The Schneider Modicon with Unity series of PLCs use Modbus function code 90 (0x5a) to perform administrative commands without authentication.

This module allows a remote user to change the state of the PLC between STOP and RUN. STOP will stop the CPU and will stop the PLC from monitoring and controlling the process. The CPU can be restarted with the RUN command.

This Metasploit module retrieves the user-definable login names and passwords to a Schneider Modicon Quantum PLC and stores them in the Metasploit database. It uses a hard coded backdoor account to retrieve the account information via FTP (see ‘Backdoors’ below for a list of possible account names and passwords). Most account information is stored in plaintext.

Three types of credentials are currently retrieved by the modicon_password_recovery module: one is a username and password for the Modicon webserver login, and a second is just a password, which allows control operations to be performed via the web interface (called the ‘Write password’).

The third is a user-definable ftp account, the password of which is protected by the easily-cracked vxWorks loginDefaultEncrypt() hashing function. Recovering this password can be accomplished with the Metasploit framework’s vxworks password cracking tools. Note that the tool may give a ‘plaintext’ version of the password with non-ASCII characters. This is fine — these passwords may be used to log in to the device (although they won’t be typeable on a keyboard and will have to be used programmatically).
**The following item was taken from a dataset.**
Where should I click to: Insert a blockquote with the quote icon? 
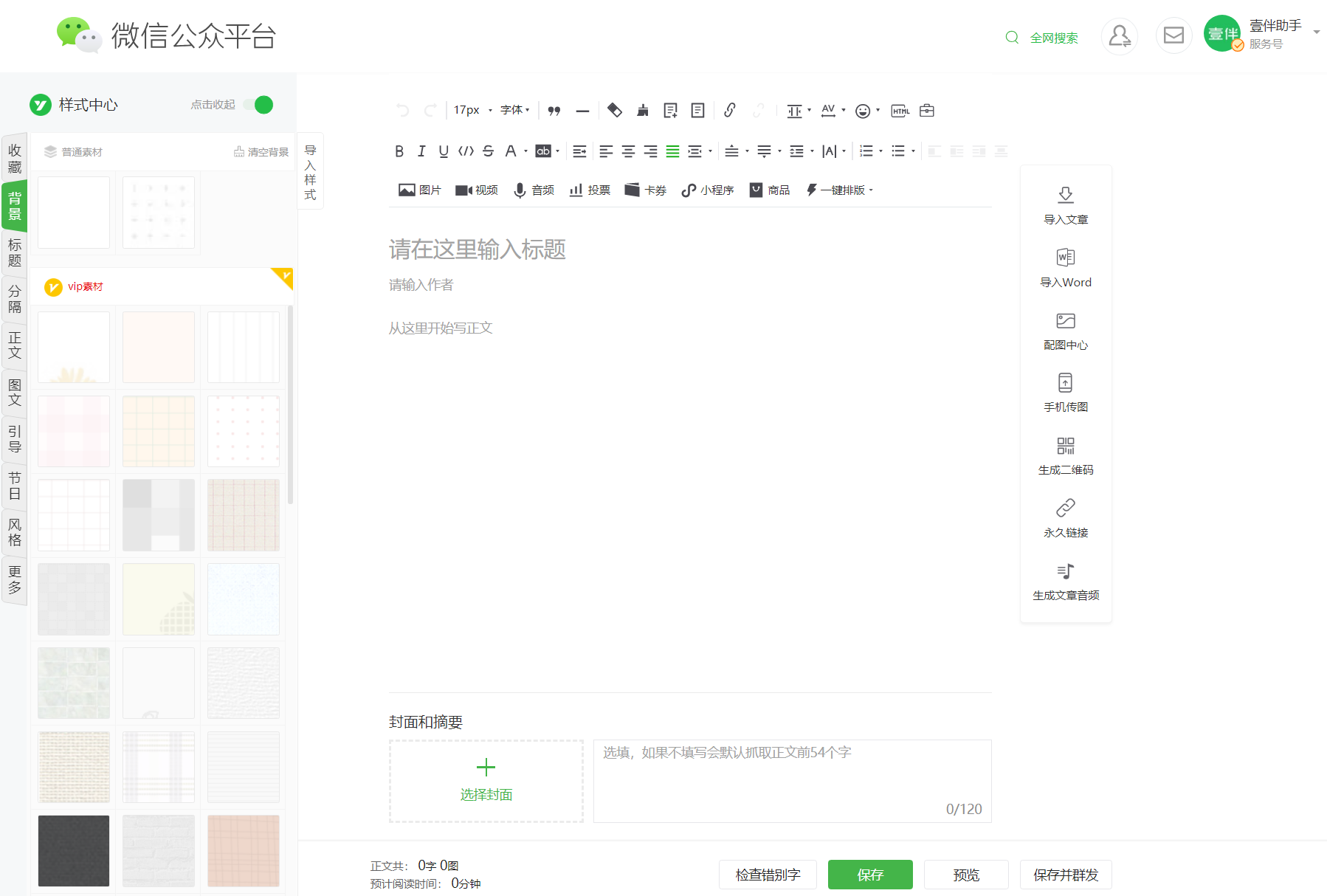(x=554, y=111)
The Schneider Modicon with Unity series of PLCs use Modbus function code 90 (0x5a) to send and receive ladder logic. The protocol is unauthenticated, and allows a rogue host to retrieve the existing logic and to upload new logic.

Two modes are supported: “SEND” and “RECV,” which behave as one might expect — use ‘set mode ACTIONAME’ to use either mode of operation.
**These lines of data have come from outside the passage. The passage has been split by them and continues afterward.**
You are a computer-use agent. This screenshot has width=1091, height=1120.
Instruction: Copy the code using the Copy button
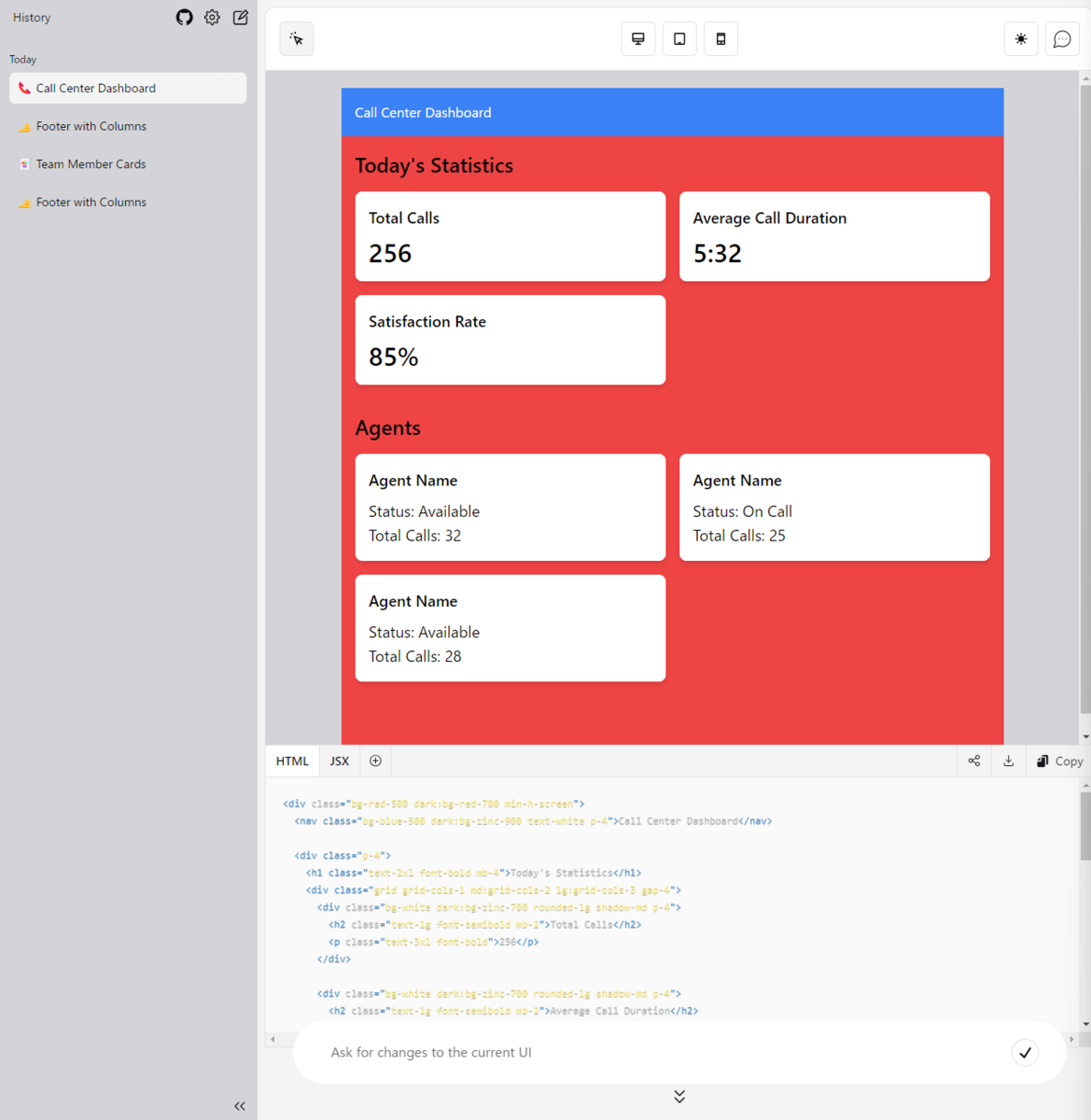1058,761
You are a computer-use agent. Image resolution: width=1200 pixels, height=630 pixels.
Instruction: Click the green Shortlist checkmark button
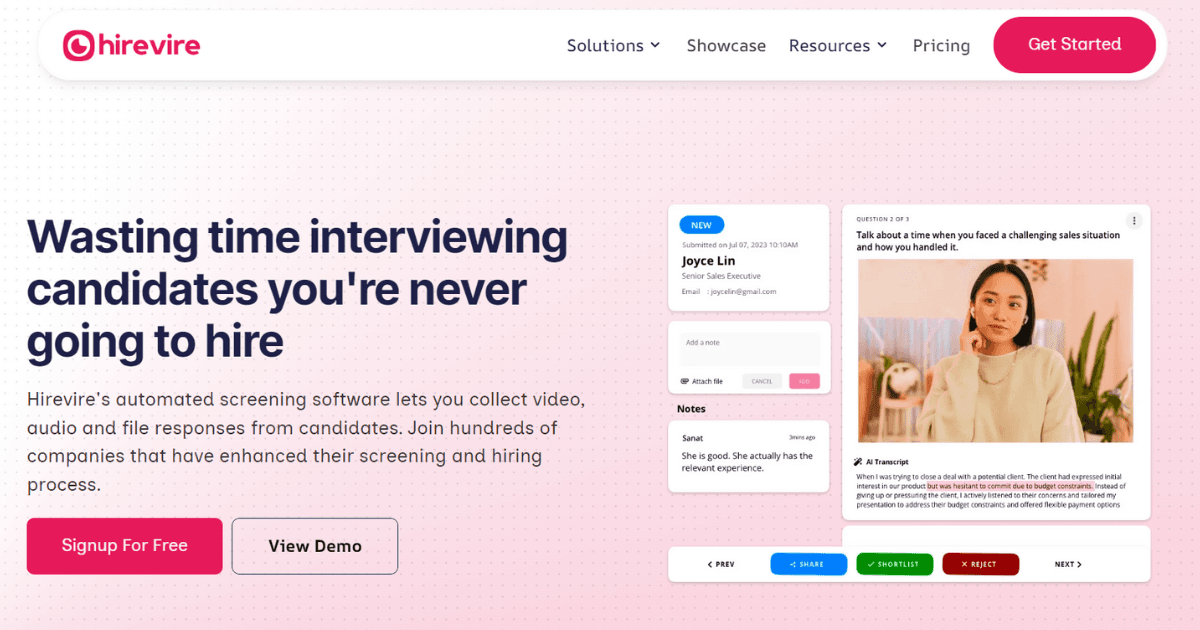894,564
In either mode, FILENAME must be set to a valid path to an existing file (for SENDing) or a new file (for RECVing), and the directory must already exist. The default, ‘modicon_ladder.apx’ is a blank ladder logic file which can be used for testing. It will overwrite existing ladder logic on the PLC.

This is the same PLC attack methodology as Stuxnet, hence stux in the module name. An attacker would need to gain access to PLC ladder logic, which is possible with the RECV mode in this module. The attacker would then determine how they want to change the process and code the corresponding ladder logic. Then the attacker would upload his rogue ladder logic using the SEND mode in this module.

The Quantum series may be found on search engines such as Shodan and ERIPP using the Server: identifier “Schneider-WEB”.

The Quantum also contains a large number of backdoor accounts. For example following accounts may be used to log in to the Ethernet card via telnet and ftp:

ftpuser/password

qbf77101/hexakisoctahedron

When demonstrating the modicon_password_recovery metasploit module, it may be necessary to try several of these accounts. The exact backdoor account names and passwords vary between the different Ethernet module order numbers.